AstraZeneca e gli altri: Londra, la UE e la geopolitica vaccinale
17 Marzo 2021
Serafico, il titolare del Ministero della Sanità britannico, Matt Hancock, ha affermato che “non ci sono ragioni per sospendere il vaccino di AstraZeneca”, iniettato a oltre 10 milioni di inglesi. Il Regno Unito ieri ha raggiunto quasi i 25 milioni di vaccini e tre quarti degli over80 dimostrano di avere sviluppato gli anticorpi anti-COVID. La campagna vaccinale va a gonfie vele, il governo ha presentato un cronoprogramma per tornare alla normalità per l’estate e continuano le ricerche scientifiche sulle nuove varianti. Insomma, sembra passato un secolo da quando un anno fa di questi giorni veniva approvato il primo lockdown e Johnson sarebbe finito di lì a poco al St.Thomas Hospital di Londra per problemi respiratori.
Di tutt’altro segno la campagna vaccinale nella rissosissima Unione Europea. AstraZeneca è stato bloccato in via precauzionale, ma c’è la sensazione che, sotto la spinta di Macron e di Mario Draghi, giovedì l’Ema ristabilirà il suo uso in barba ai tedeschi, che hanno spinto per la sua sospensione. Ieri la Presidente della Commissione UE, Ursula Von Der Leyen, ha annunciato l’acquisto di 10 milioni di nuovi vaccini Pfizer-BioNtech, una cifra che rappresenta a malapena un sesto degli abitanti dell’Italia. Per la serie: quando la pezza è peggiore del buco.
Forse l’Unione Europea è risentita per il successo degli inglesi? Nulla di più probabile visto che Usa, Israele e UK vanno avanti con AstraZeneca (azienda anglo-svedese) e che i casi di trombosi verificatisi non sono per ora attribuibili al vaccino.

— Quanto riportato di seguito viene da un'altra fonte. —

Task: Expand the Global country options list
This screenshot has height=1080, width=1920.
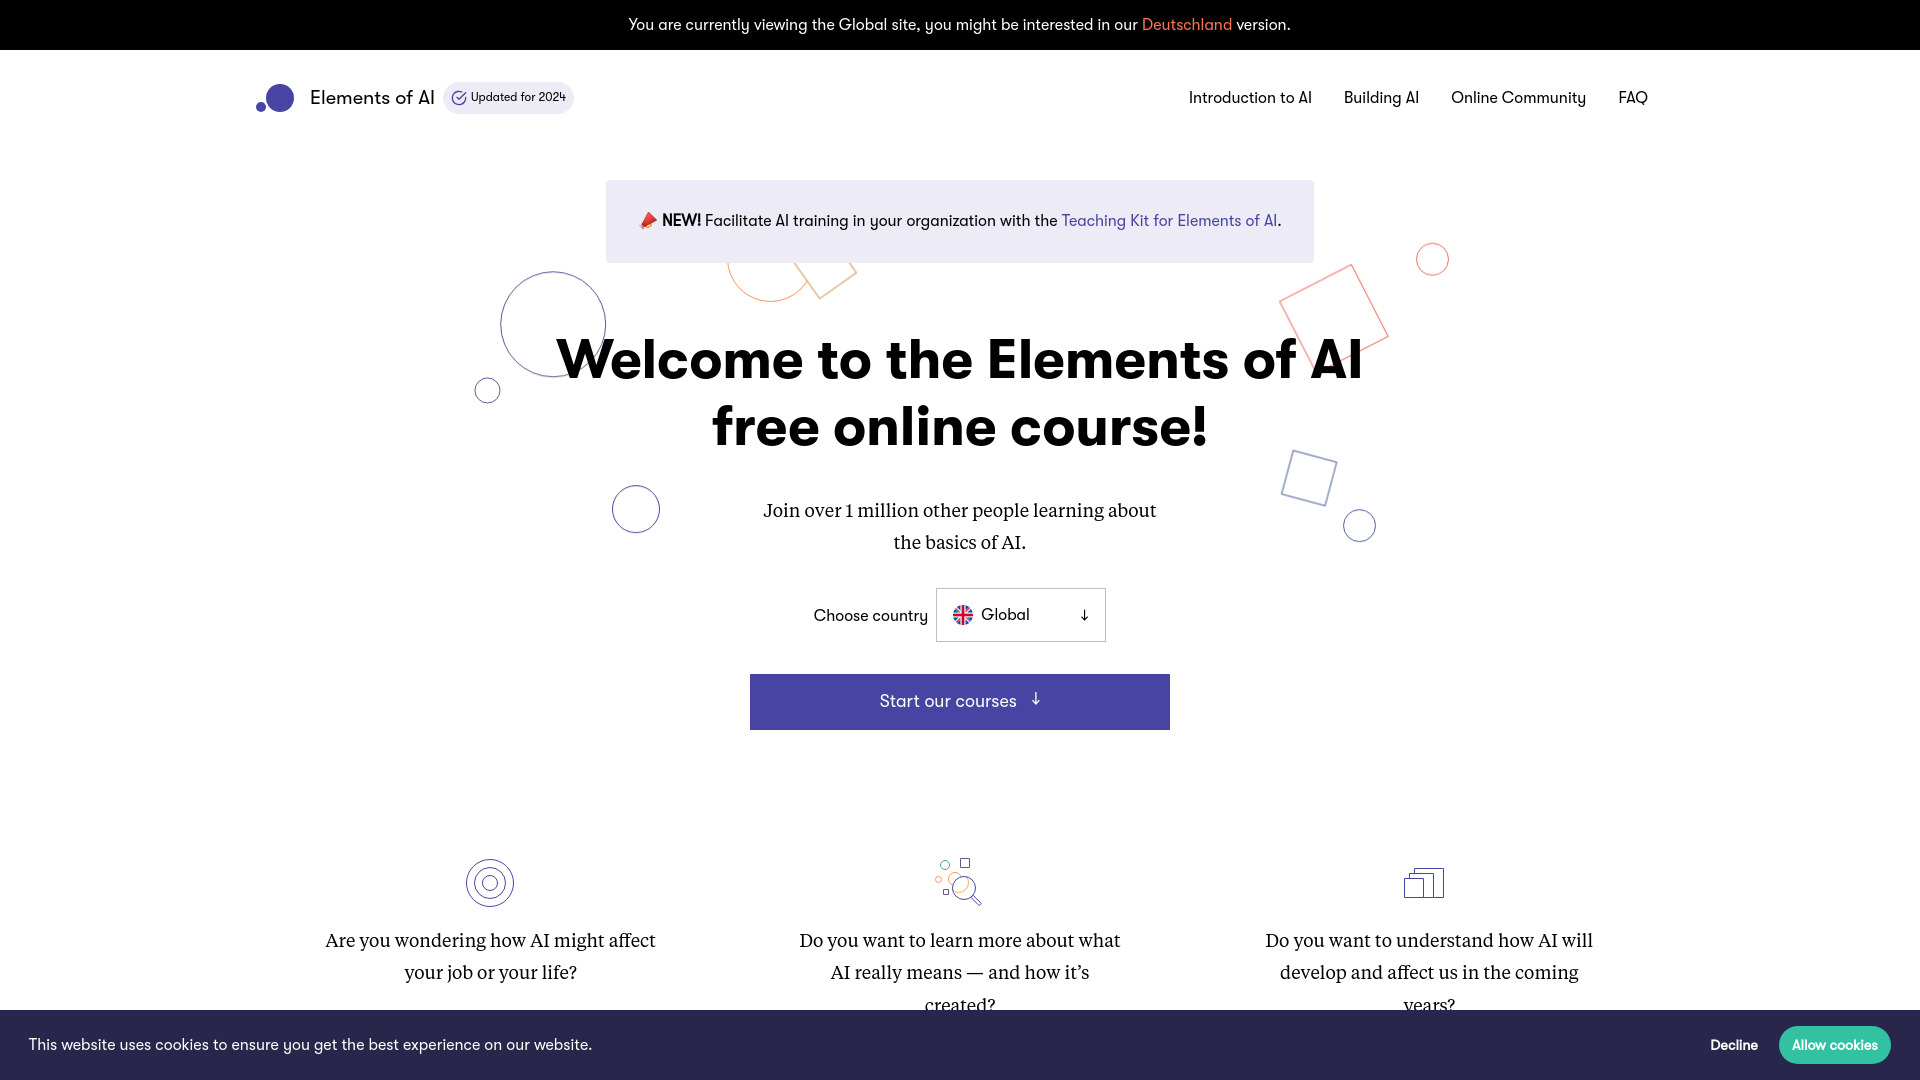Action: click(1021, 615)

Con tutta probabilità conosciamo già cosa ci diranno le autorità europee: che loro sono più rigorose e preferiscono fare un controllo di più che non uno di meno. Ma la loro giustificazione non regge sul piano della logica: se l’Ema addiviene alle stesse tesi dei suoi corrispettivi americani e inglesi ma in ritardo, questo non è dovuto a una maggiore cautela ma alle lungaggini della sua burocrazia. Non è un caso che in Europa ci si vaccini poco e la campagna stia subendo contraccolpi su contraccolpi. Addirittura ora si pensa al vaccino russo, Sputnik-V, che per mesi era stato definito quasi come un impasto degno di Amelia la Fattucchiera.
Ma se tra Macron, Merkel e Draghi ci sono le logiche divergenze di opinioni di 3 rappresentanti di governi e Paesi diversi – tu pensa… – quello che più lascia perplessi è l’avere affidato la gestione dei vaccini alla Commissione, centralizzandone l’acquisto e il piano vaccinale. Tutti si ricorderanno il Vaccine Day celebrato in pompa magna il 27 dicembre 2020. Bene. A quei tempi sulle nostre tv è stato definito il piano di Johnson – partito 3 settimane prima – “populismo vaccinale”. Il che dimostra due cose. Uno, che il populismo è ormai un termine buono per ogni stagione, esattamente come “neoliberalismo” nei circoli à la page della sinistra radical-chic. Due, che questo Johnson, in fondo, tanto gonzo non è. E se lo è, non lo è molto di più tanti altri presunti competenti. Anzi.